Powerline Networking and Security Considerations

Hello everybody,

I am busy helping a budding who is very security conscious in terms of his network. We need help in regards to a problem and hope that the community can help me. We have spent hours asking google for answers, but to no avail.

The scenario:
My buddy is in the finance industry and thus he is working with sensitive information, in regards to clients and transactions. He moved into a new house where I helped him setup his wifi. We used a complete RADIUS server setup, own CA to issue certs, etc. to secure his wifi network. The problem is that it is a double story home where the wifi doesn't reach everywhere. We tried to use the conduits in the home to pull Ethernet cables, but to our surprises the conduits is filled with cement (actually a very common occurrence in South African homes).
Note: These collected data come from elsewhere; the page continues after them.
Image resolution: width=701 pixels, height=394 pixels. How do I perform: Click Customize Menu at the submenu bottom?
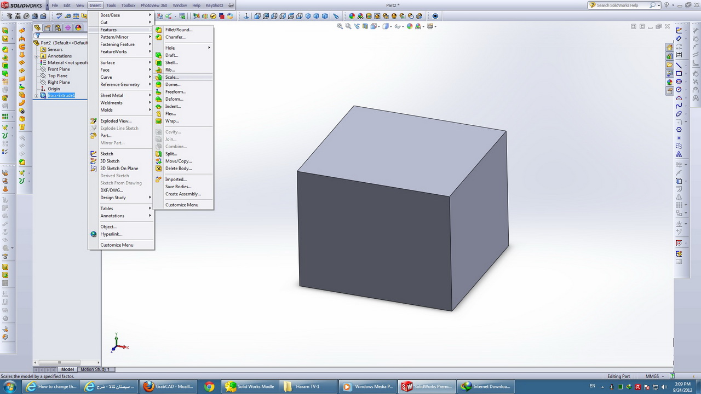point(181,205)
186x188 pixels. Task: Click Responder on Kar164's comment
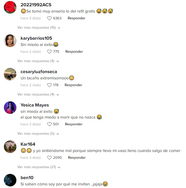(77, 157)
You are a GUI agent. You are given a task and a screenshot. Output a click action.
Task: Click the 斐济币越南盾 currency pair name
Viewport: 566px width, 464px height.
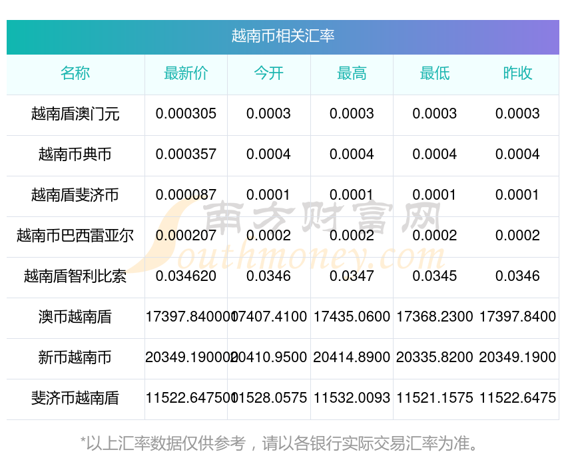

So the only remaining option would be to drill and pull cables through the home. The only problem is that there is no way to hide the unsightly cables from view.
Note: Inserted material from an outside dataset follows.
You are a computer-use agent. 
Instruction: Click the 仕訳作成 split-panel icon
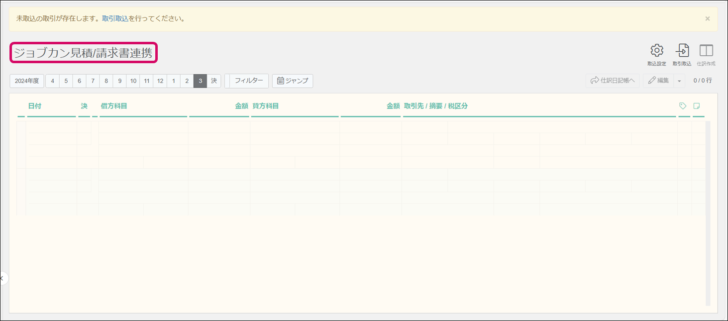(706, 51)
Being the tech savvy person he is, he suggested we use powerline adapters. We did get a pair and tested them and to our surprise they worked really well.

The only problem he is having now, he feels that the encryption with the powerline adapters is to weak to protect his interests. The powerline adapters doesn't belong to him, so we still have to buy. So the solution can be applicable to any powerline network e.g. Homeplug, DS2, etc.

Our question to the community is, how do you secure a powerline network with 802.1x or any other protection mechanism. If you could explain what hardware we must use and a possible setup plan, we would appreciate it greatly. We would also appreciate any links to websites, manufacturers, references to books or personal experience that can help us understand how to setup such a security system. Seeing that there is nowhere any article (that we could find on the web) I believe this is an important question that could help a lot of other members in the future.

Thank you for your help,
pcgeek1024 from South Africa

 

Here is an example of built-in security available from the Trendnet powerline products copied from their user guide PDF:

"Assuming your TPL-402E powerline adapters are already plugged into wall power outlets and either currently connected or disconnected to each other.
1. Push and hold the Sync button on one of the TPL-402E powerline adapters for 10 seconds and release it. All LEDs will turn off and turn back on. This will erase the current network name/security key assigned to the first powerline adapter.
2. Push and hold the Sync button on the other TPL-402E powerline adapter for 10 seconds and release it. All LEDs will turn off and turn back on. This will erase the current network name/security key assigned to the second powerline adapter.
3. Push and hold the Sync button on the first TPL-402E powerline adapter for 2 seconds and release it. The PWR LED will start blinking. This will initiate sync/connection and generate a random network name/security key assignment to the first adapter.
4. Within 2 minutes (120 sec), push and hold the Sync button on the second TPL-402E powerline adapter for 2 seconds and release it. The PWR LED will start blinking. This will establish connectivity between the two powerline adapters by assigning the second powerline adapter’s network name/security key to match the network name/security key of the first powerline adapter.
5. To verify connectivity between the two powerline adapters, make sure that the PL LED on each powerline adapter is on solid (Green, Amber, Red)."

Data between the powerline products is secured using AES encription according to the product data sheets and user guides.

Hope this helps....

 

I've seen Netgear Powerline Adapters where the remote end offers an Ethernet connector instead of WiFi. As long as you have an A/C socket close to where you want to setup the second story computer you don't have to deal with WiFi at all.